* _What is being asked_
Please convert the lines of the items below into a numbered list. Skip the blank lines and leave the pictures out.

'''

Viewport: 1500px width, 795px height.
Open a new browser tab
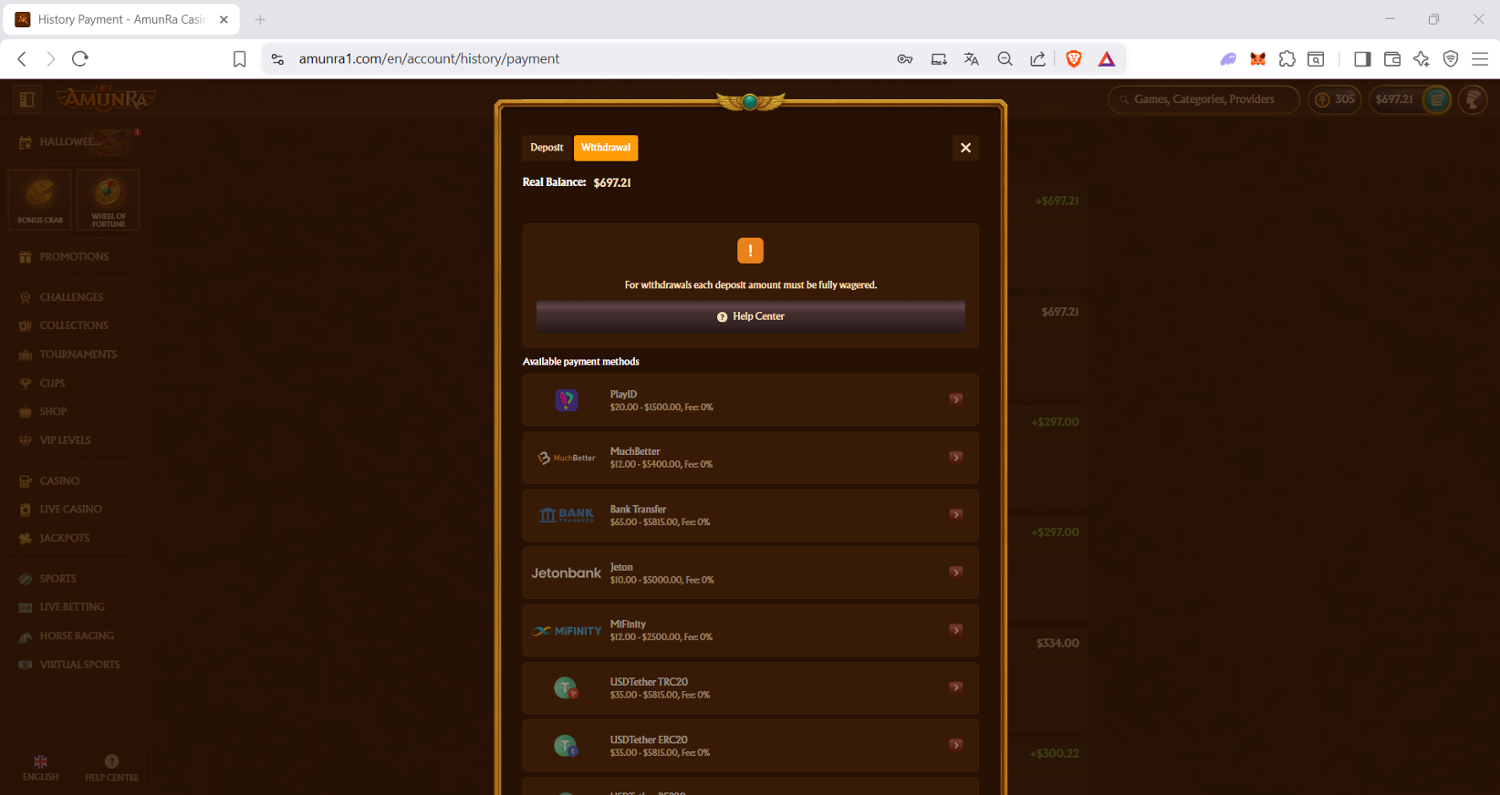click(x=260, y=20)
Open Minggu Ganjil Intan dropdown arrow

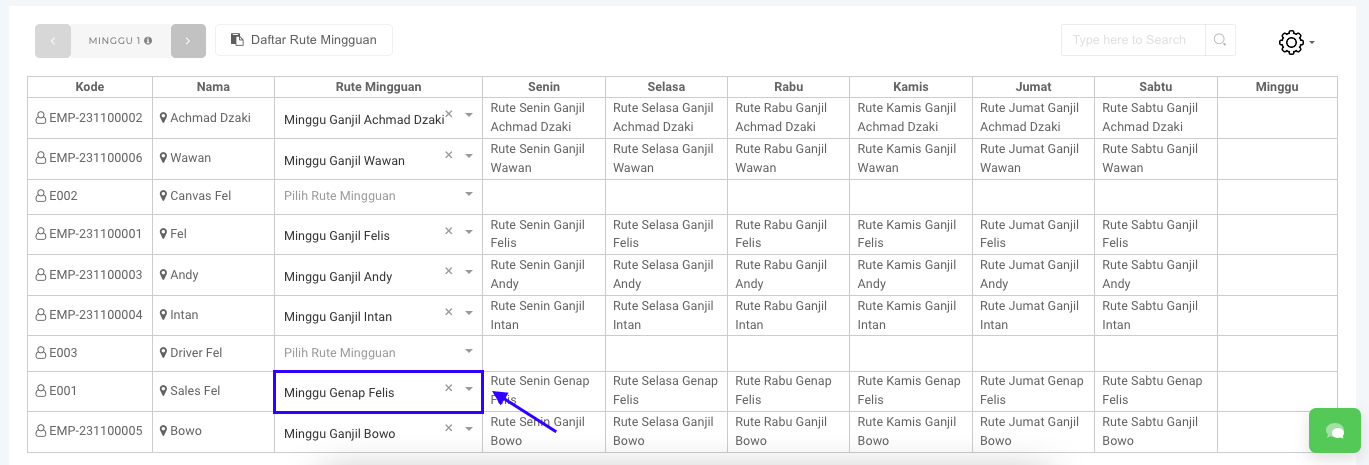[469, 312]
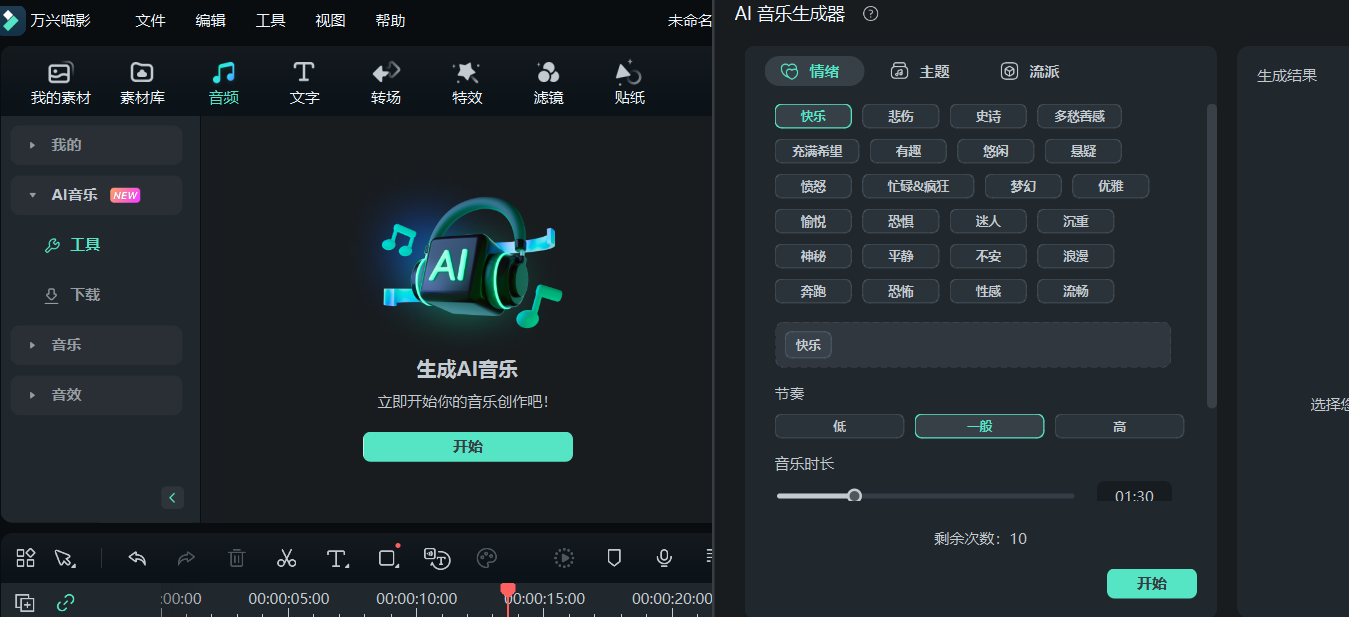Viewport: 1349px width, 617px height.
Task: Select the 悲伤 mood in the AI music generator
Action: click(900, 115)
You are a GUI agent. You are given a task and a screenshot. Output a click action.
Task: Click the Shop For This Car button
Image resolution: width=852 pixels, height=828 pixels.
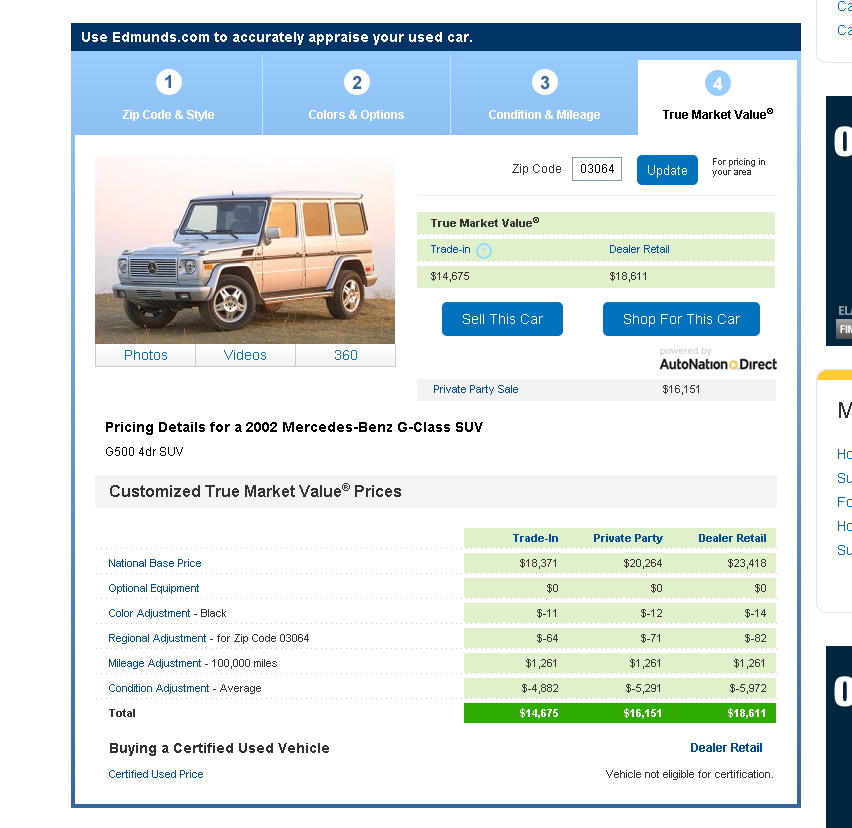pos(681,319)
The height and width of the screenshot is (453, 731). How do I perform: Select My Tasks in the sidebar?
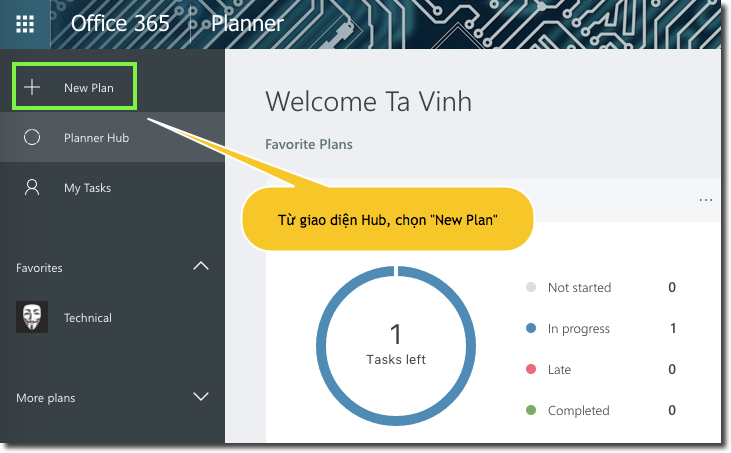click(x=88, y=188)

'''

* _Result of the task_
1. Viewport: 1500px width, 795px height.
2. Open a new browser tab
3. click(x=260, y=20)
4. Open Minggu Ganjil Intan dropdown arrow
5. [469, 312]
6. Viewport: 1349px width, 617px height.
7. Task: Select the 悲伤 mood in the AI music generator
8. Action: click(900, 115)
9. You are a GUI agent. You are given a task and a screenshot. Output a click action.
10. Task: Click the Shop For This Car button
11. Image resolution: width=852 pixels, height=828 pixels.
12. pos(681,319)
13. The height and width of the screenshot is (453, 731). How do I perform: Select My Tasks in the sidebar?
14. click(x=88, y=188)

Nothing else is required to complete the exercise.